▸ **WHAT IS BEING ASKED**
Which lines below contain the word "button"? Collect each of them in full, and treat uppercase and lowercase letters as different.

▸ **EXCERPTED RECORDS**
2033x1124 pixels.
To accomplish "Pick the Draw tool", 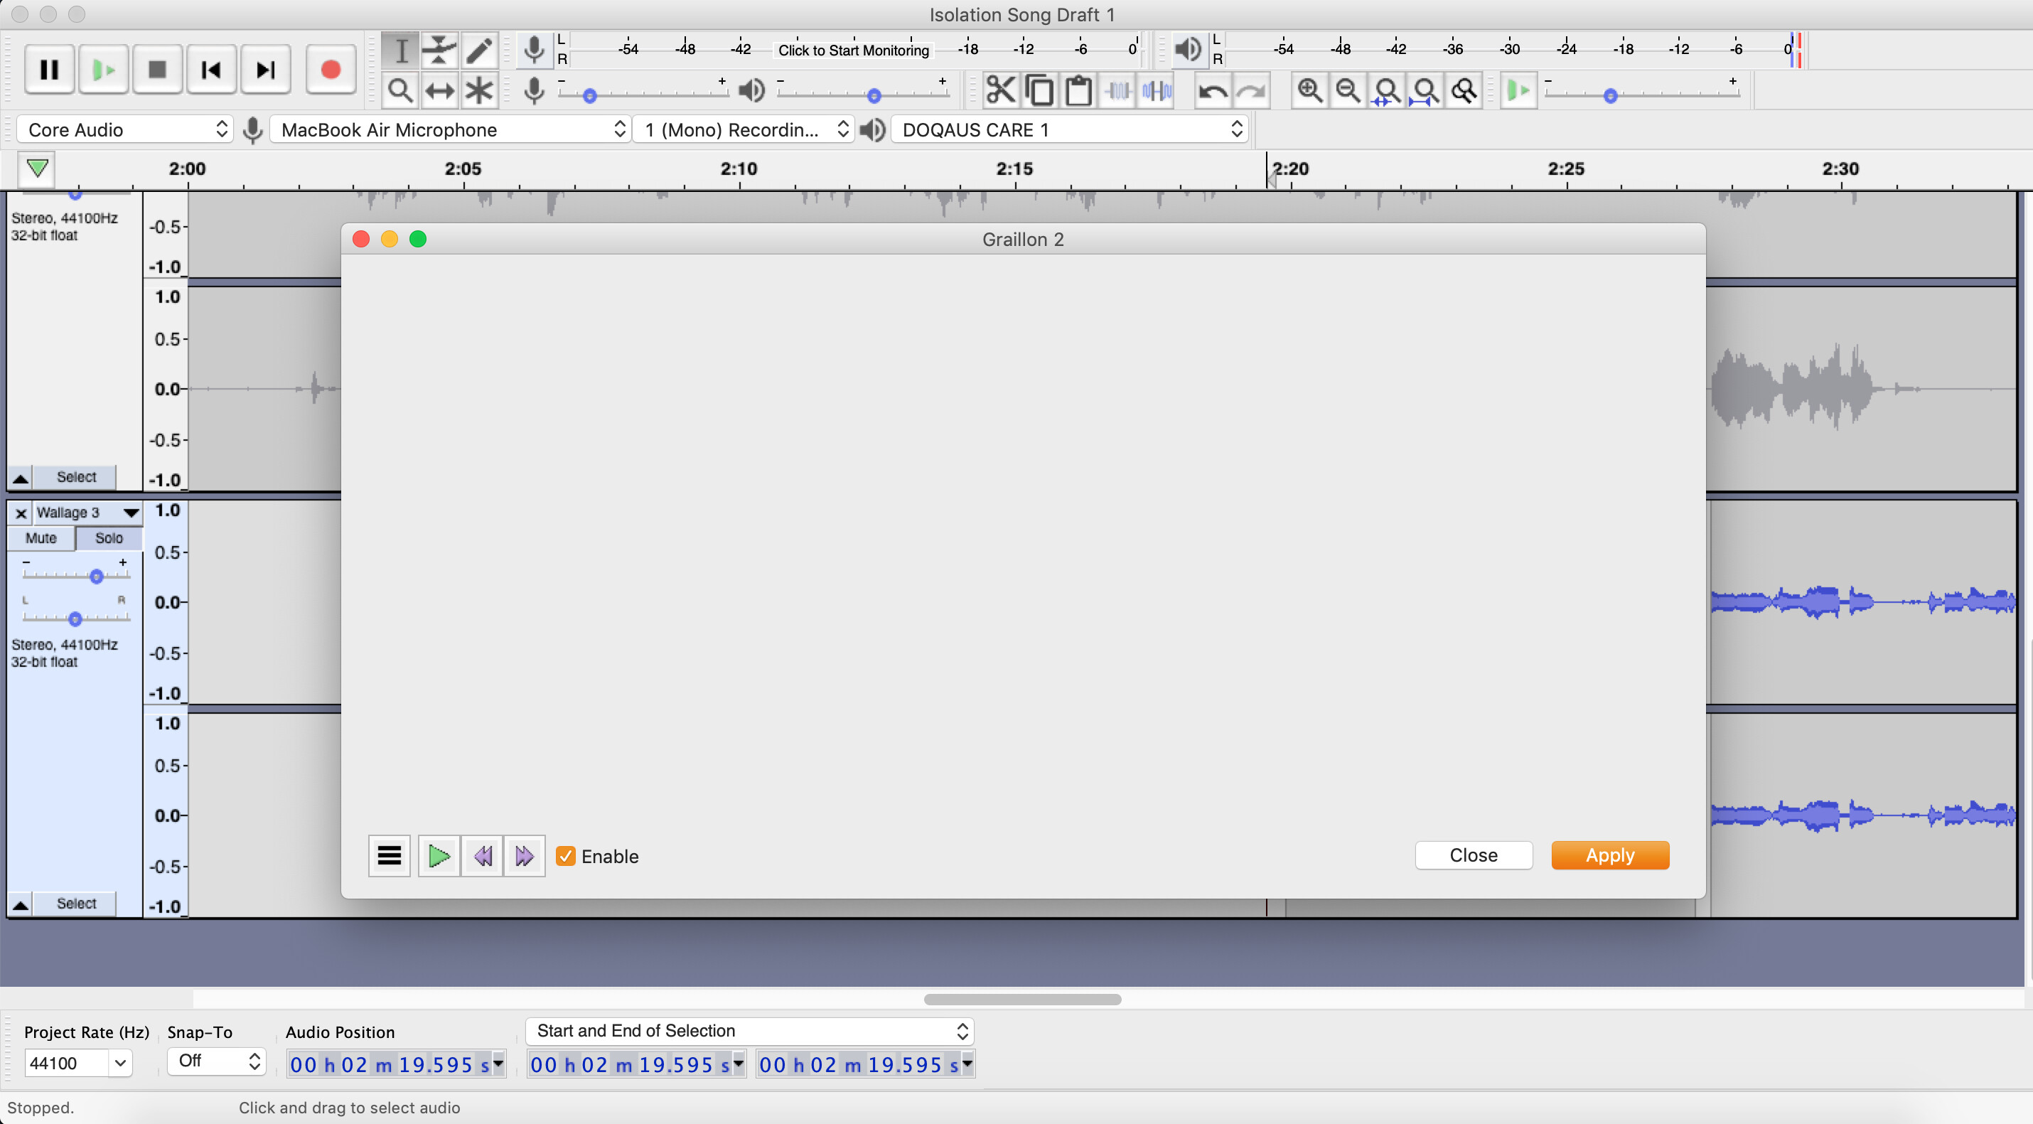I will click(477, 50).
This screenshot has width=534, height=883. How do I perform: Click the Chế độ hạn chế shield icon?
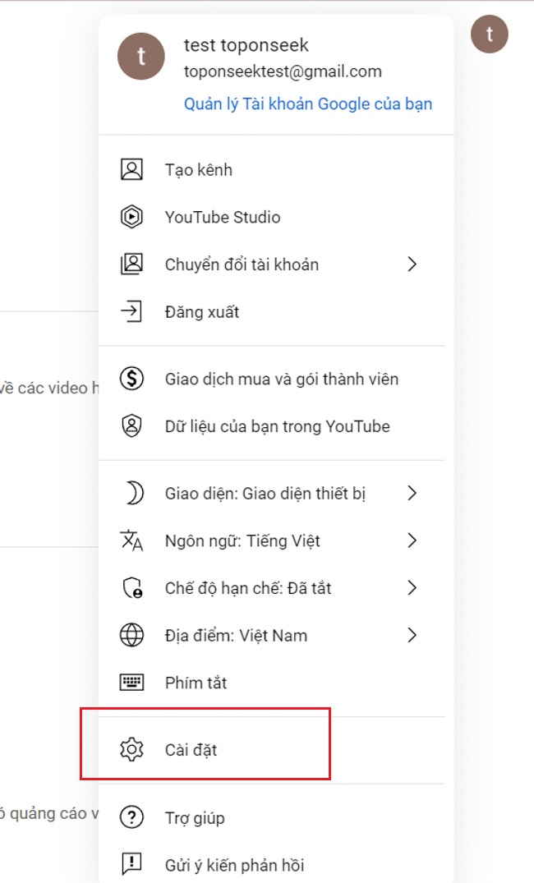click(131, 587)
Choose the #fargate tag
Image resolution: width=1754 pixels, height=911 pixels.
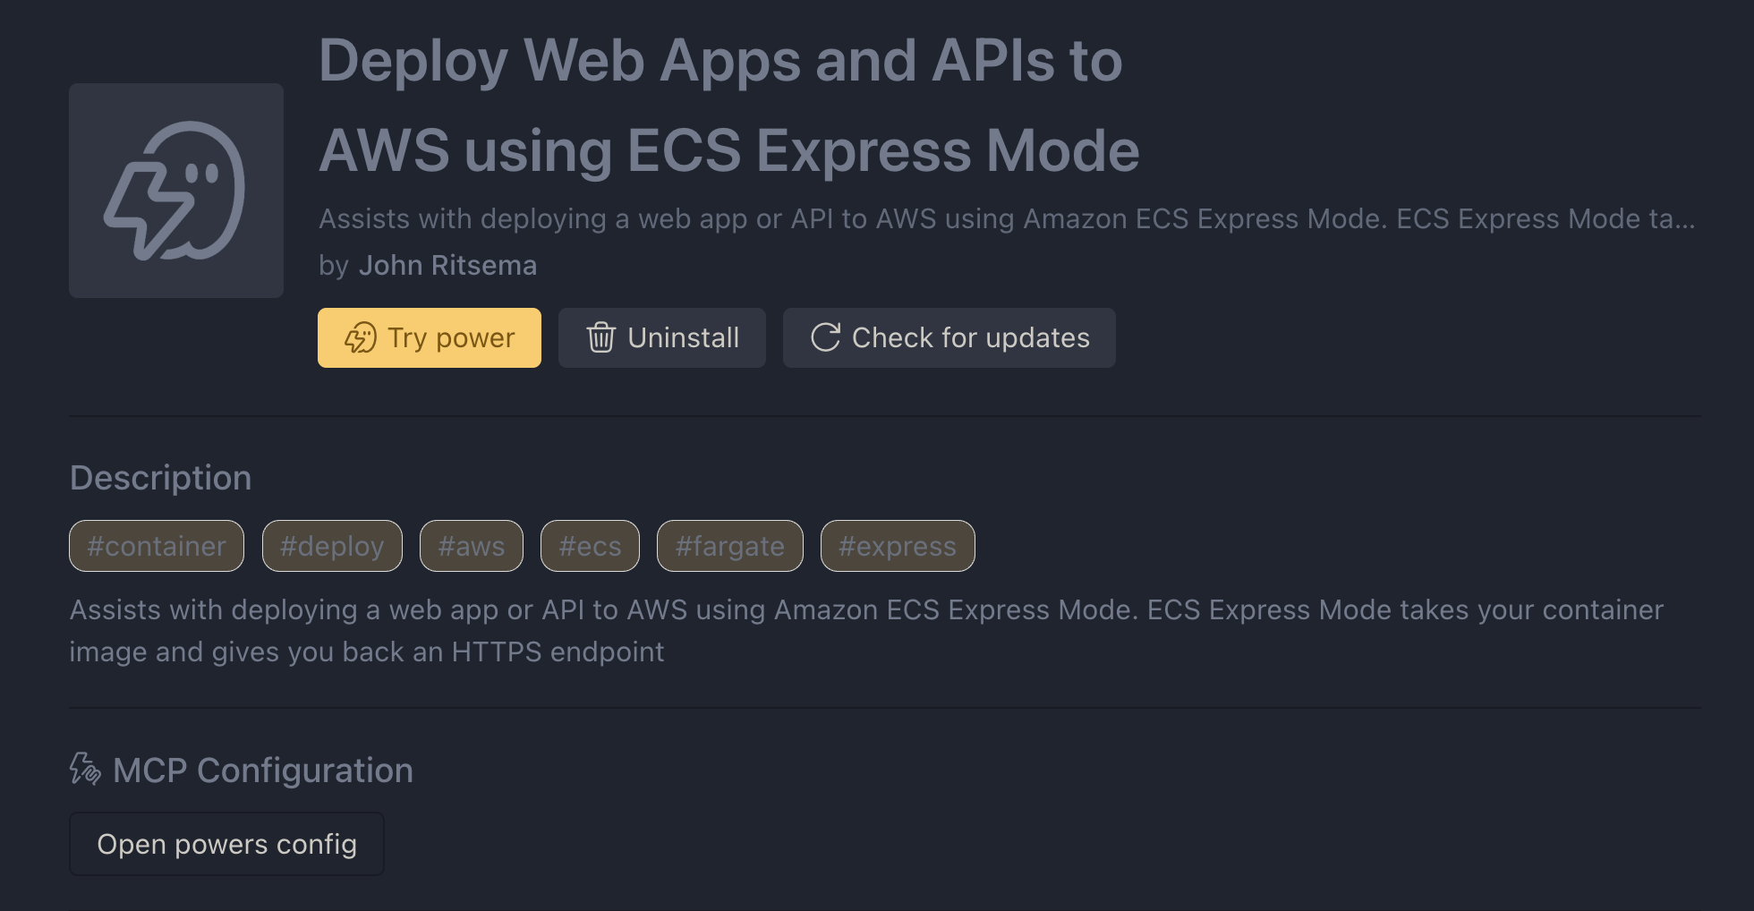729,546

...

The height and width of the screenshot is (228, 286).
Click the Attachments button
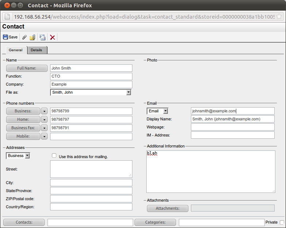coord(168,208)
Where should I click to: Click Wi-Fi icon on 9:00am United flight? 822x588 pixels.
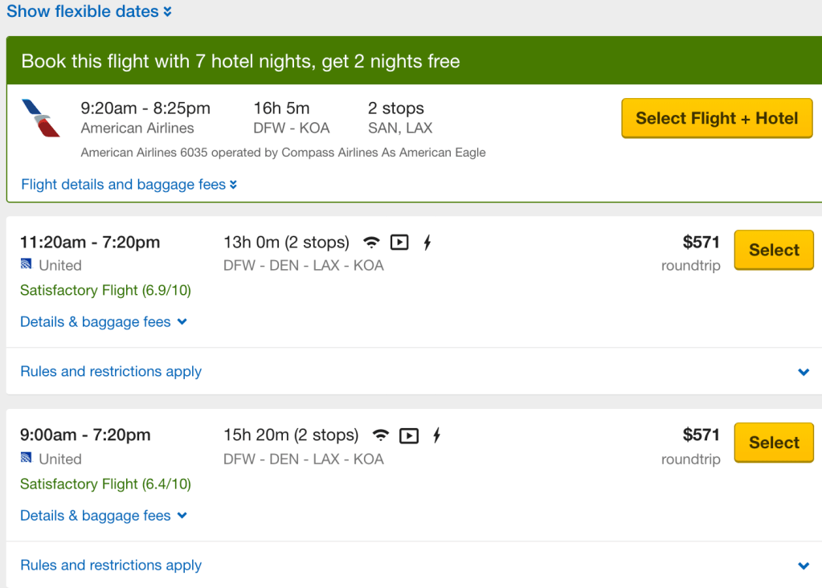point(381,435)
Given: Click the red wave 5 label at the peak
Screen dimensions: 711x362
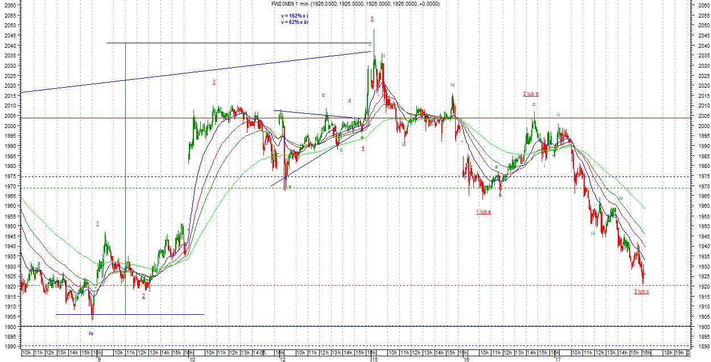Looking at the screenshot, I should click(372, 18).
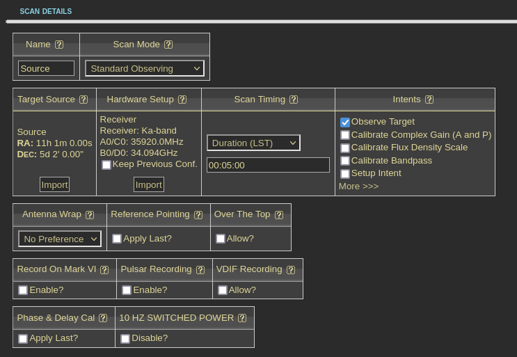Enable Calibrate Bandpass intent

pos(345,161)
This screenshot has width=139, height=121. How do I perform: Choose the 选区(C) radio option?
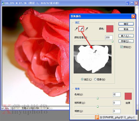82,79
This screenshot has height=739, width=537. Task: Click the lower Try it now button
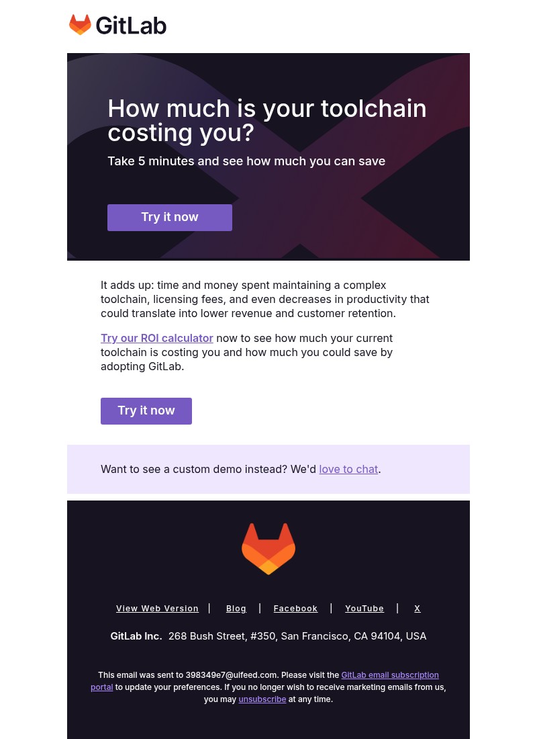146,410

▸ **WRITTEN ANSWER**
Click the Attachments button
This screenshot has height=739, width=537. Task: Click the lower Try it now button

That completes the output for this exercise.